As she became more stable, the ICU team prepared Marie to visit local rehabilitation hospitals to continue Corey’s recovery.  Although other rehab facilities had diverse environments, Bryn Mawr Rehab Hospital offered a unit dedicated to brain injury.

“A facility that specializes in treating a specific injury is critical for the recovery of a patient and I knew Bryn Mawr Rehab Hospital would be critical to Corey’s recovery process,” says Marie.

Over the next seven months, Corey received inpatient therapy and worked closely with David Long, MD, medical director of the Brain Injury Program, as well as her occupational, physical, and speech therapists. She moved home and continued her therapy regime.

Now, a year and a half after her inpatient discharge, Corey has returned to Bryn Mawr Rehab Hospital for outpatient therapy three times per week. During her visits to the hospital each week for therapy, Corey has begun to use the Lokomat®Pro system with her physical therapist. The Lokomat stimulates the central nervous system, reminding the body and mind how to walk again.
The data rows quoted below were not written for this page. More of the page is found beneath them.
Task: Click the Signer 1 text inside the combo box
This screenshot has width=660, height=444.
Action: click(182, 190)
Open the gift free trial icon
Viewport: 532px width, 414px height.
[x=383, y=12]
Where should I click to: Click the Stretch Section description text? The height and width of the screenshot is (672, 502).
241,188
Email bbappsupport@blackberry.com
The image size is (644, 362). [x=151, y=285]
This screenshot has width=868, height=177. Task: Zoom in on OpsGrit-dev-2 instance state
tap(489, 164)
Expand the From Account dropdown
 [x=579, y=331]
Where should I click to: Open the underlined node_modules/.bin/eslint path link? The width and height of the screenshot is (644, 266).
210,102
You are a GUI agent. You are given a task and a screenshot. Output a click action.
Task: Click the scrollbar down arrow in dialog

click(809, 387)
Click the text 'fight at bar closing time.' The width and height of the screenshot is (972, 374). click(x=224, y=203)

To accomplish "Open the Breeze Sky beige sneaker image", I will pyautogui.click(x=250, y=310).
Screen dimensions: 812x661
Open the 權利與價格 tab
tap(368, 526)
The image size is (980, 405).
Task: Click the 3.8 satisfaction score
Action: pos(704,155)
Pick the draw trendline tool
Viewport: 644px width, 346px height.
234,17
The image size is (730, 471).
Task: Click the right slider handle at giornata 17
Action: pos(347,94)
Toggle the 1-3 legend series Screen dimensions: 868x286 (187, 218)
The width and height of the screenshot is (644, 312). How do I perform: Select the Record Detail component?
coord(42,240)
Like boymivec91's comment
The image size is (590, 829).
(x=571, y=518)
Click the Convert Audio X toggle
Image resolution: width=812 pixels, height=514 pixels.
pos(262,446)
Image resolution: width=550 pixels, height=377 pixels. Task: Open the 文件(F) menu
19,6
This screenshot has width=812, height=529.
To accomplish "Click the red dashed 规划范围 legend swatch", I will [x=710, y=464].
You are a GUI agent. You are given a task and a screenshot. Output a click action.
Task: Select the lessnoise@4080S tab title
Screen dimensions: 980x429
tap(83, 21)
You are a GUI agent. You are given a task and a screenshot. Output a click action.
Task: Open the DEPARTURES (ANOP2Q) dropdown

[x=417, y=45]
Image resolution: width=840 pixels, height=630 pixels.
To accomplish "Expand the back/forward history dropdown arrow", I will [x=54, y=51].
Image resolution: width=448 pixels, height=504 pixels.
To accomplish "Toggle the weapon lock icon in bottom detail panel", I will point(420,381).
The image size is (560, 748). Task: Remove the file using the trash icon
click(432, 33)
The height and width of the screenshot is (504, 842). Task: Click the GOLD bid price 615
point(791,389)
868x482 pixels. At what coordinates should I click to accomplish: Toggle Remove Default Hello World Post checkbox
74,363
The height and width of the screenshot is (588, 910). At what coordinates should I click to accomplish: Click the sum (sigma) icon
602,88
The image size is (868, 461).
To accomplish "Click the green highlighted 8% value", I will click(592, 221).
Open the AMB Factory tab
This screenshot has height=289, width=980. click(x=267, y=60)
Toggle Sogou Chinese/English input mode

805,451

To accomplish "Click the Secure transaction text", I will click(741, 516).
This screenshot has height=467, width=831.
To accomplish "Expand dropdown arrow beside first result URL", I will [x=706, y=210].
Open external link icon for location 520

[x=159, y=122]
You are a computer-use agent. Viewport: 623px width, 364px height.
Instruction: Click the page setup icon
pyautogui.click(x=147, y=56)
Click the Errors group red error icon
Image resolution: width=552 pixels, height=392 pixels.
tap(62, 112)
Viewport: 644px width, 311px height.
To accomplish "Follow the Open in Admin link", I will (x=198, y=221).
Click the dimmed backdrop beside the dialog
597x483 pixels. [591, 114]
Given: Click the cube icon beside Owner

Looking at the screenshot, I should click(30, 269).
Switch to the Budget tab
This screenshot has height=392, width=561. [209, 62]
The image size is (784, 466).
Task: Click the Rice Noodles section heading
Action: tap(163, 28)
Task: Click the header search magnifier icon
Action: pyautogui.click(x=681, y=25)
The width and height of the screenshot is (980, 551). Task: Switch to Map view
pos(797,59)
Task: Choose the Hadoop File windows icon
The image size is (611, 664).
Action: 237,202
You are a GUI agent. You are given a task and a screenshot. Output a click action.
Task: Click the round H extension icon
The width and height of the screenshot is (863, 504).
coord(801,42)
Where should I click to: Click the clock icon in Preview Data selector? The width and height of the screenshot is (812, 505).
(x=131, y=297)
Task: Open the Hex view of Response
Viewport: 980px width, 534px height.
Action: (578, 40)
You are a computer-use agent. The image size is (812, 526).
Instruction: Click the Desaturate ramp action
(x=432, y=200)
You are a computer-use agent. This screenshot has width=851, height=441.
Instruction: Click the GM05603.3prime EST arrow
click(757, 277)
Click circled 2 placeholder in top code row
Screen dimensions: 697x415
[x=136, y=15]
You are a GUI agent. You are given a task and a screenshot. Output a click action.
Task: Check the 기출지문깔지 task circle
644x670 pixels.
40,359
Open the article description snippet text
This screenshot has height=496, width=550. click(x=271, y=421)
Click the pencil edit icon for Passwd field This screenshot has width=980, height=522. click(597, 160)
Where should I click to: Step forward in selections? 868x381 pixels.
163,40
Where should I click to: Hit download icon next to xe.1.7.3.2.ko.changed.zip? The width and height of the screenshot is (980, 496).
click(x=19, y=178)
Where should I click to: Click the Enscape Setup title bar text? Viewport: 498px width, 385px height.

As Marie explains, her body is “waking up.”

Watch Corey on the Lokomat®Pro system relearning how to walk.

“I explain to Corey, her body essentially had been asleep for two years. Therapy is critical to keep her muscles limber and exercise also stimulates the brain. She has to keep moving,” she says.

But it doesn’t stop there.

In addition to her therapies at the hospital, Marie has developed therapy exercises for Corey at home. Corey, who aspired to be a chef, makes 10 meals per week to donate to Meals on Wheels during their cooking therapy, which includes using cooking utensils and kitchen tools that have been adapted to fit Corey’s needs.

“Everything is therapy. We stand at the kitchen sink, reach for the faucet to turn the water on and off; that’s occupational therapy. For physical therapy, we walk throughout the first floor of our home and stretch twice a day every day for at least an hour,” says Marie. “Cognitive therapy, physical, occupational, and speech therapy is a part of our everyday lives; sorting laundry, emptying the silverware from the dishwasher, playing cards, singing and listening to music are all part of her therapy.”

This universal approach to therapy at the hospital and at home is paying off. Whereas Corey had no motion in her left hand or arm just a few months ago, she is now moving her left arm, opening her hand and beginning to hold a fork and knife simultaneously.

“Watching Corey participate in her therapy sessions we’re discovering what she remembers, what she knows instinctually and what we have to adapt to help her function,” explains Marie. “The progress she has made in two years is shocking people.”

Corey continues her outpatient therapy three times a week as Marie continues to adapt her therapy lessons to life at home with the confidence that Corey will make a full recovery.

“Corey will recover and the staff at Bryn Mawr Rehab Hospital shares in that achievement,” she says.